The inability to co-ordinate at a departmental level is most likely rooted in two related factors. The first is the lack of an executive level commitment to the low carbon agenda beyond the rhetorical. The National Development Plan speaks to both a carbon price and carbon budgets within an ‘equitable transition to a low carbon society’ in its environmental chapter, but these concepts are not integrated into the remaining chapters covering Economy and Employment, Economy Infrastructure, etc. There are major inconsistencies between the National Climate Change Response White Paper, other government policies like the Industrial Policy Action Plans, and the ruling party (ANC)’s State Intervention in the Minerals Sector strategy document. The country’s on-going and deepening electricity crisis has deprioritised the low carbon issue further down the political agenda, with unanswered questions around the role of a carbon tax in an environment of an electricity monopoly and steeply rising electricity prices.
Secondly, the lack of an explicit strategy as to how the country will transform from one with a high dependence on coal and mining at a central level makes it very difficult for departments to work this out individually. How will the losers in this transition be dealt with? A low carbon transformation is in any event an extremely difficult challenge for South Africa’s coal- and minerals-based political economic structure given the broader development context of fragmenting governance, skills scarcity, resource constraints and corruption. Without a strong steer from the centre, it is going to be very hard to ensure consistent policy implementation.

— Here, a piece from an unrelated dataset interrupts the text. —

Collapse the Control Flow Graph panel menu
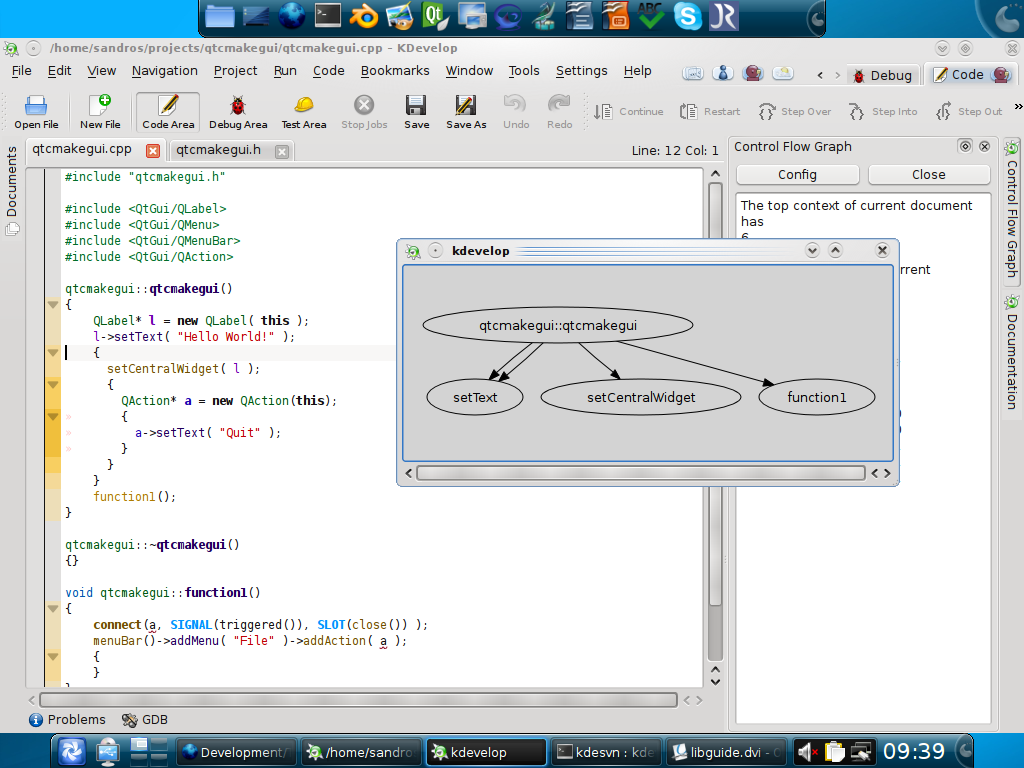 click(963, 146)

The South African experience appears to be exemplifying that in developing countries mitigation policy is complicated by complex political economy backdrops (ranging from excessive market power in some sectors to very interventionist government policies in others, often driven by opaque goals), limited capacity (which ironically can lead to very complicated policies as seemingly clever ideas remain unchecked), pressing developmental challenges, and a lack of coordination. Within such a context, policy co-ordination is especially challenging, and it is likely that what is currently considered unorthodox climate policy approaches in the developed world will become more prevalent.
The paper to which this post relates is thus very topical from a South African, and increasingly from a broader developing country perspective. Both a broad-based carbon price and quantity instruments are quite far down the line in terms of development in South Africa, and it looks as if the issue of how these approaches are going to be aligned is only going to be addressed as they move towards implementation. As suggested in our paper, this is going to seriously complicate the task of aligning these two approaches. And the risk exists that many, if not all, of the potential benefits of combining price and quantity instruments may be lost. Whatever happens, though, this will provide an interesting case study for other countries that are considering going down the same route.